Medical decision analysis with probabilistic graphical models

Tutorial at IJCAI-2019 (Macao, China)


     Francisco Javier Díez, PhD
       Dept. Artificial Intelligence, UNED, Madrid, Spain


Probabilistic graphical models (PGMs), such as Bayesian networks, influence diagrams, and Markov decision processes, have been applied to medicine for several decades now. This tutorial reviews the main models, presents new types of models and algorithms for solving real-work health problems—including temporal reasoning and cost-effectiveness analysis—and discusses the advantages of these methods with respect to those typically used in health economics.

Many software tools have been developed for PGMs. OpenMarkov is an open-source program for PGMs, especially designed for building medical models and performing health decision analysis. Participants are invited to bring their own laptops with this software installed, in order to do some hands-on exercises.


Attendants must install version 0.3.2 of OpenMarkov, which will be availabe a few days before the IJCAI tutorial, and check that it works properly.

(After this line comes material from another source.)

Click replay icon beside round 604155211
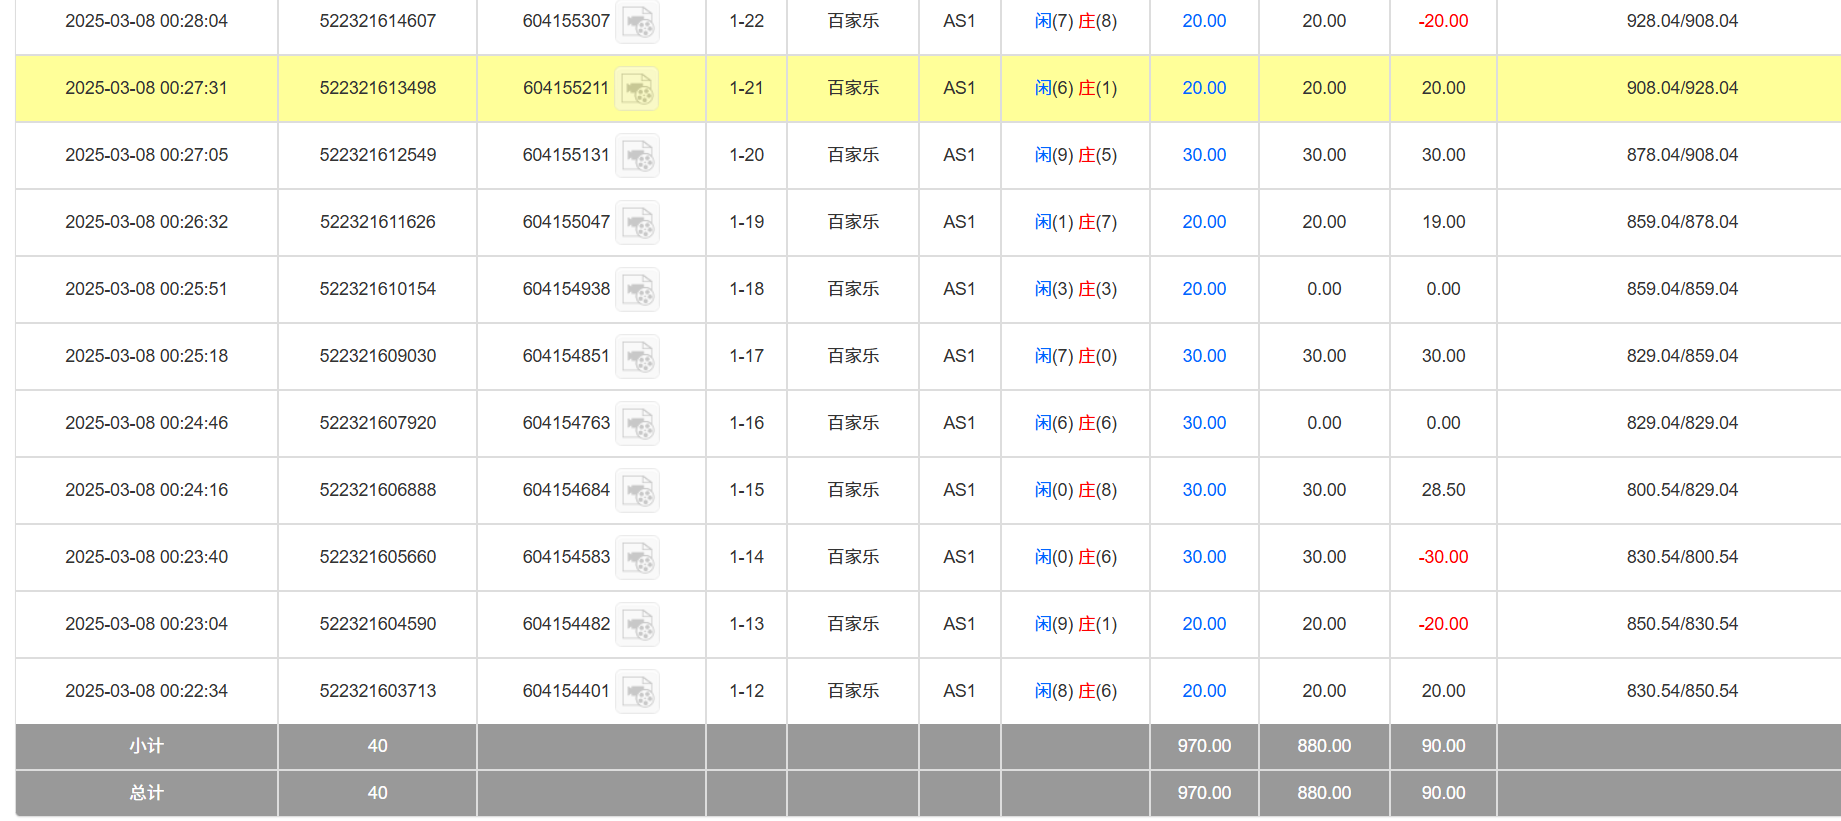This screenshot has height=821, width=1841. (637, 89)
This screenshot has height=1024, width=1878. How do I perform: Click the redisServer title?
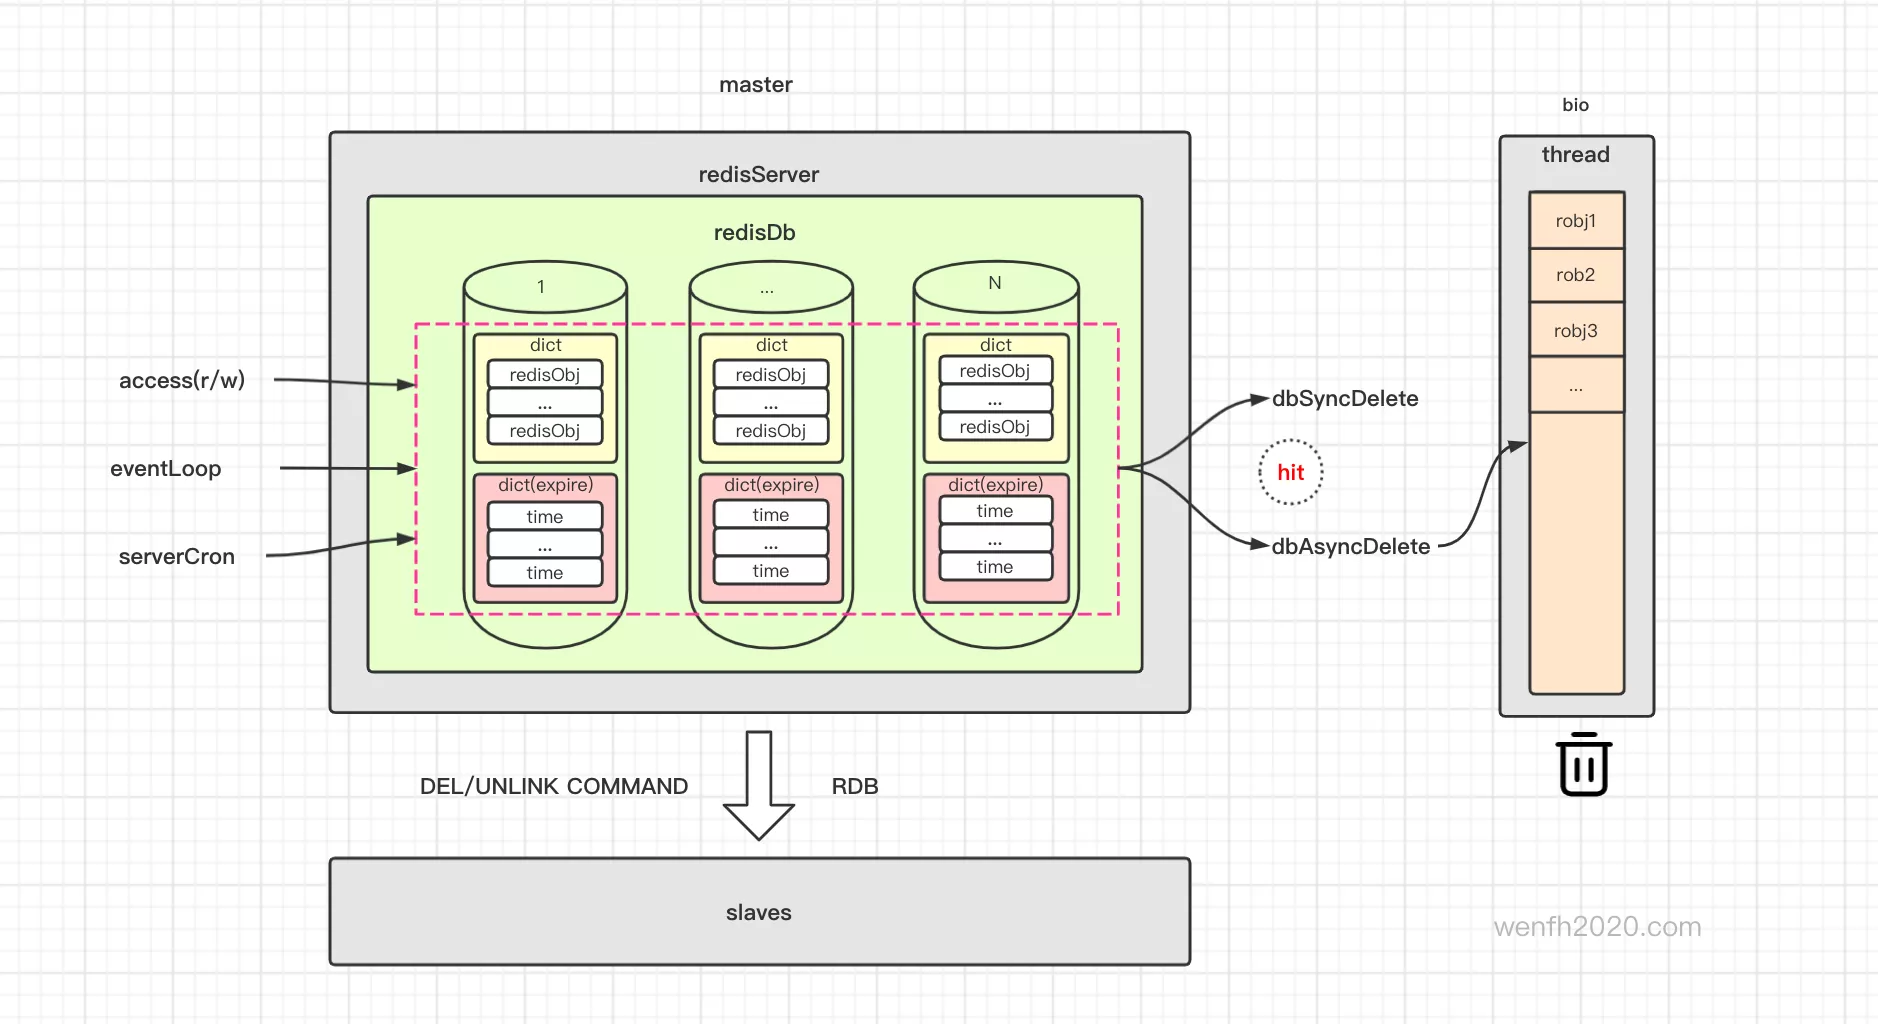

We recommend printing the outline and the exercices (on paper) and practicing with OpenMarkov's tutorial before attending the short course.

Additional information

Short bio

F. J. Díez is full professor of artificial intelligence at UNED, the largest Spanish university. In his PhD thesis he built DIAVAL, one of the first Bayesian networks for medicine. He has been principal investigator in several national and international projects and published his work in some the most relevant journals of AI, including Artificial Intelligence and Artificial Intelligence in Medicine, and health decision analysis, such as Medical Decision Making and Pharmacoeconomics. He is the leader of a research group that built OpenMarkov, an open-source tool for PGMs, especially tailored to medicine, which has been used in more than 30 countries. He has been teaching probabilistic graphical models to computer science students for 25 years. He is the director of a modular program that has taught around 2,000 health professionals since 1996.